> **To do**:
In the copy, keep every word of the data below and none of its pictures.

Collected data entries
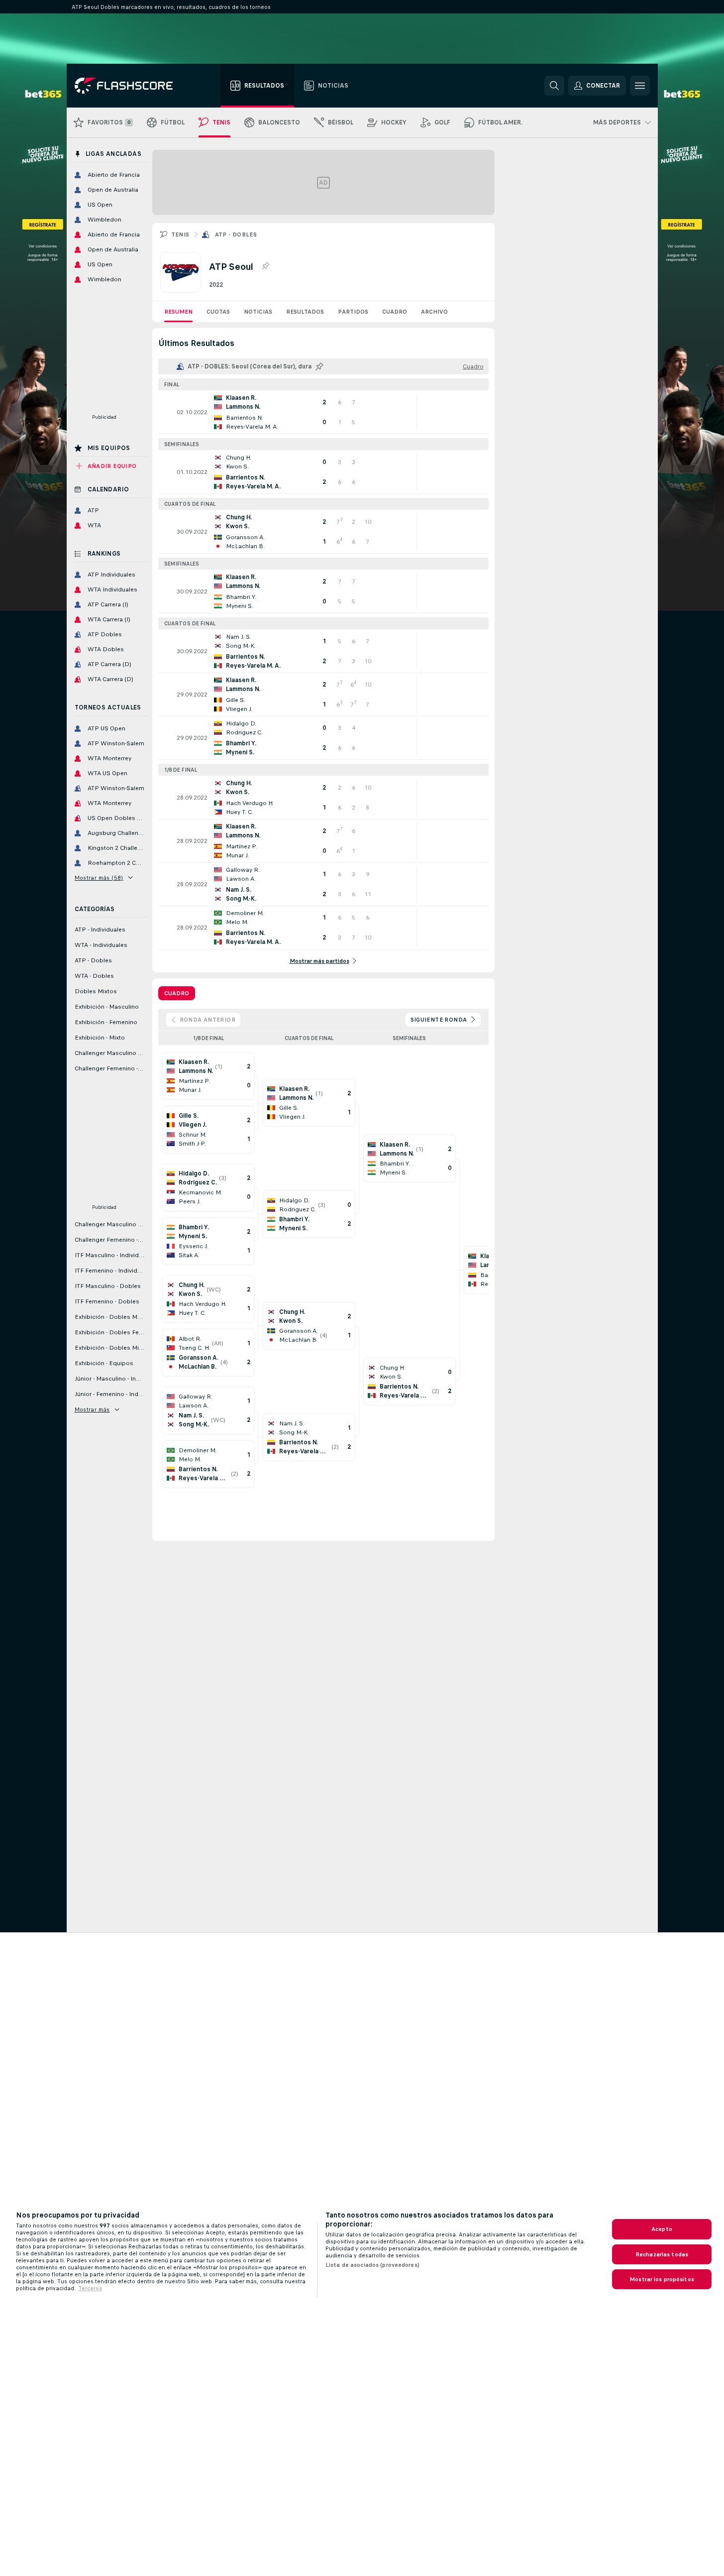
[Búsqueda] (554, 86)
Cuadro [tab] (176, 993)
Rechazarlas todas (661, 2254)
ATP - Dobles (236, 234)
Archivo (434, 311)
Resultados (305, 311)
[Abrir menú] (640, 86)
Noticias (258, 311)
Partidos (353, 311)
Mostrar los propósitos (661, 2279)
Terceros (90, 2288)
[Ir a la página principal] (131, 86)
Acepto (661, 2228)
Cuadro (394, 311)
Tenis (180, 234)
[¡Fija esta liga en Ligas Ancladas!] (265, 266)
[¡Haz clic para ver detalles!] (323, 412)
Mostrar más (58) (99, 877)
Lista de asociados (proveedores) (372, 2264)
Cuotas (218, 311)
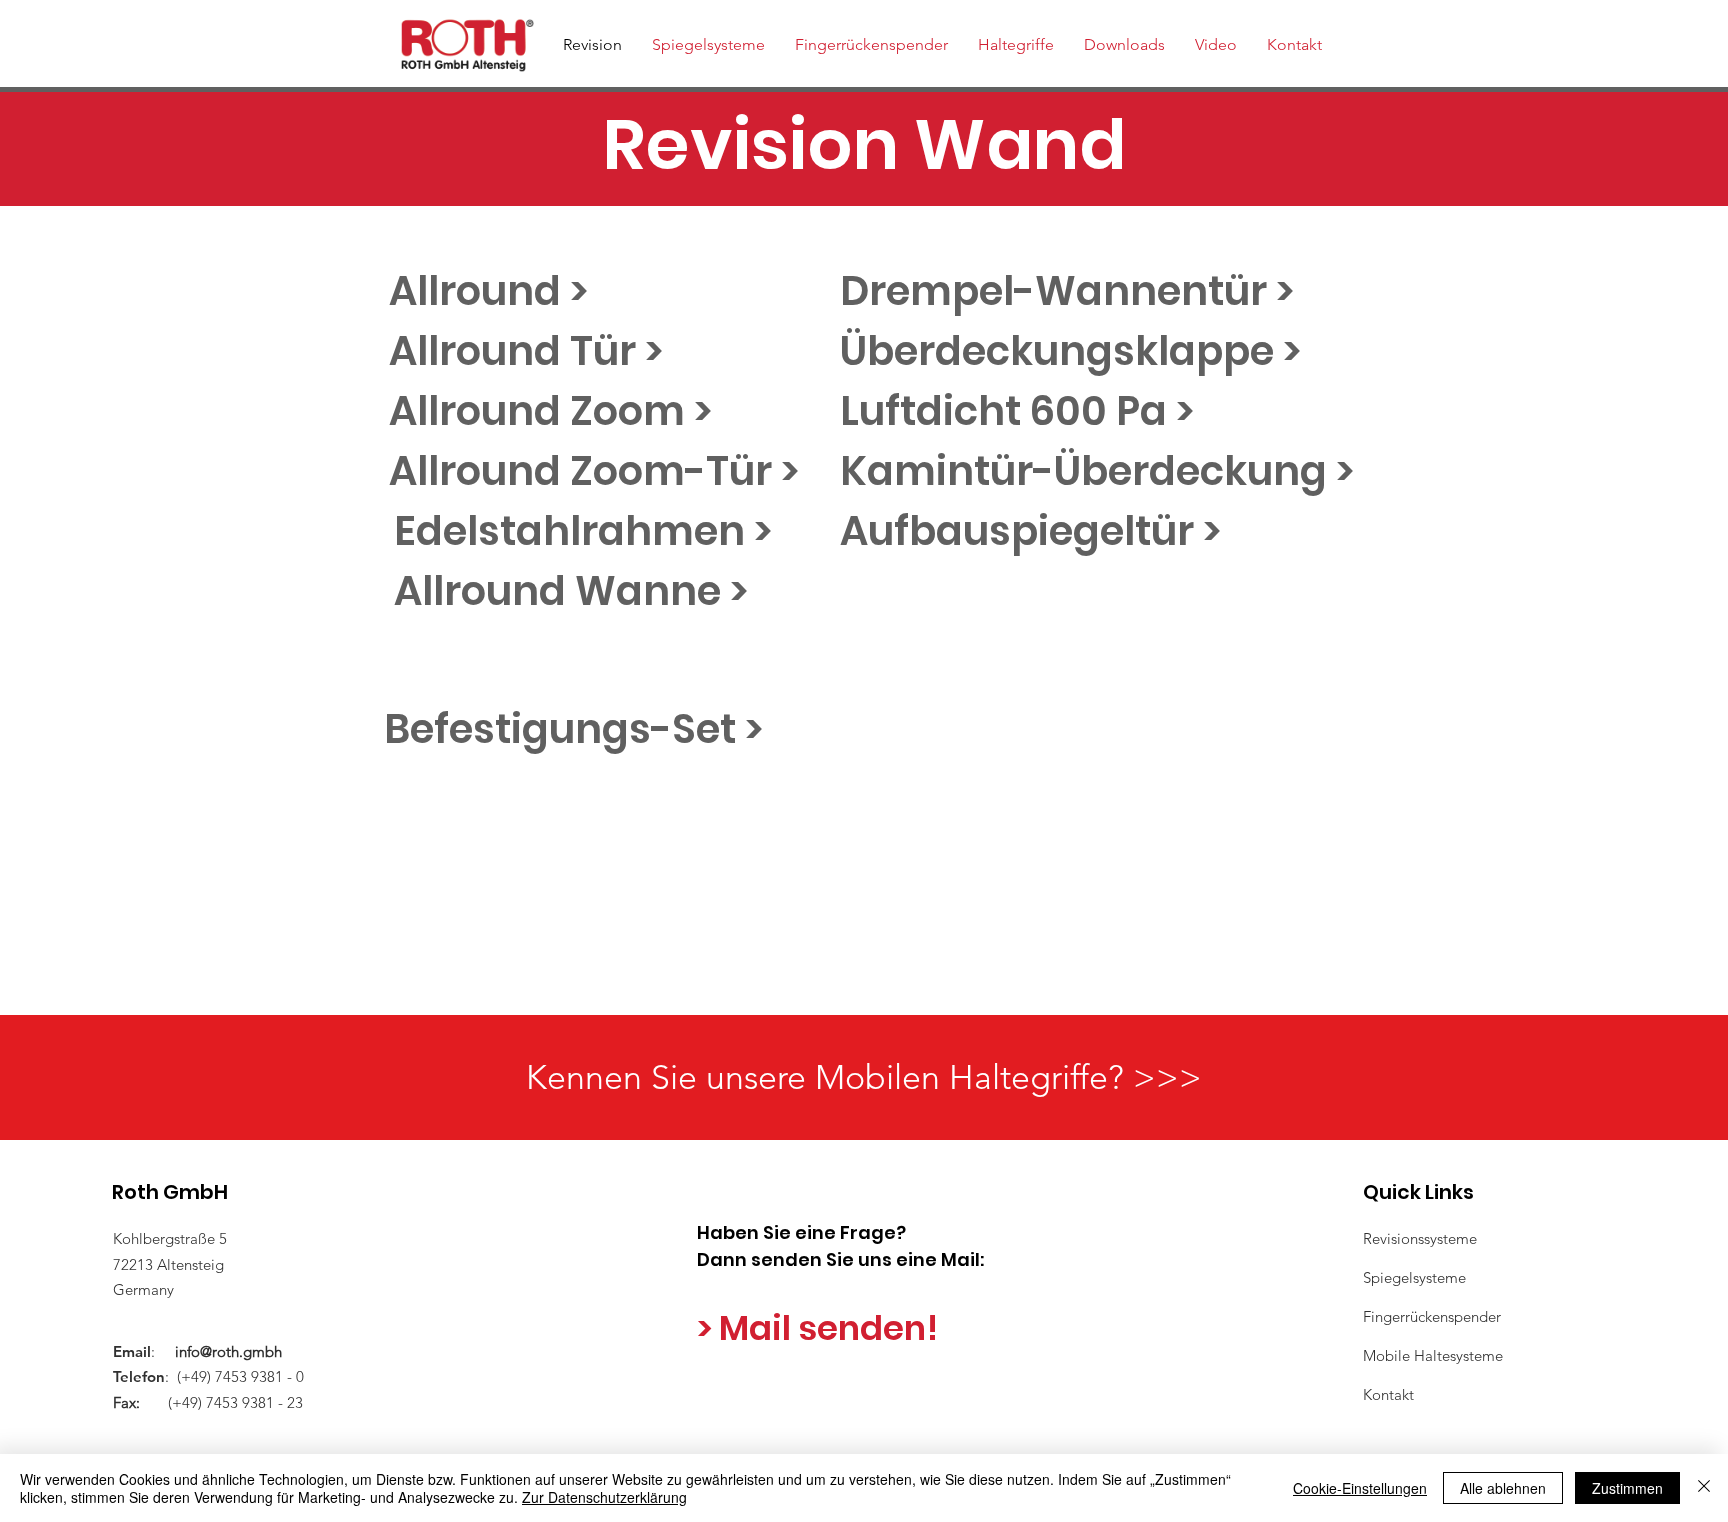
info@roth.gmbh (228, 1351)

> **Exercise answer**:
[Búsqueda] (554, 86)
Cuadro [tab] (176, 993)
Rechazarlas todas (661, 2254)
ATP - Dobles (236, 234)
Archivo (434, 311)
Resultados (305, 311)
[Abrir menú] (640, 86)
Noticias (258, 311)
Partidos (353, 311)
Mostrar los propósitos (661, 2279)
Terceros (90, 2288)
[Ir a la página principal] (131, 86)
Acepto (661, 2228)
Cuadro (394, 311)
Tenis (180, 234)
[¡Fija esta liga en Ligas Ancladas!] (265, 266)
[¡Haz clic para ver detalles!] (323, 412)
Mostrar más (58) (99, 877)
Lista de asociados (proveedores) (372, 2264)
Cuotas (218, 311)
info@roth.gmbh (228, 1351)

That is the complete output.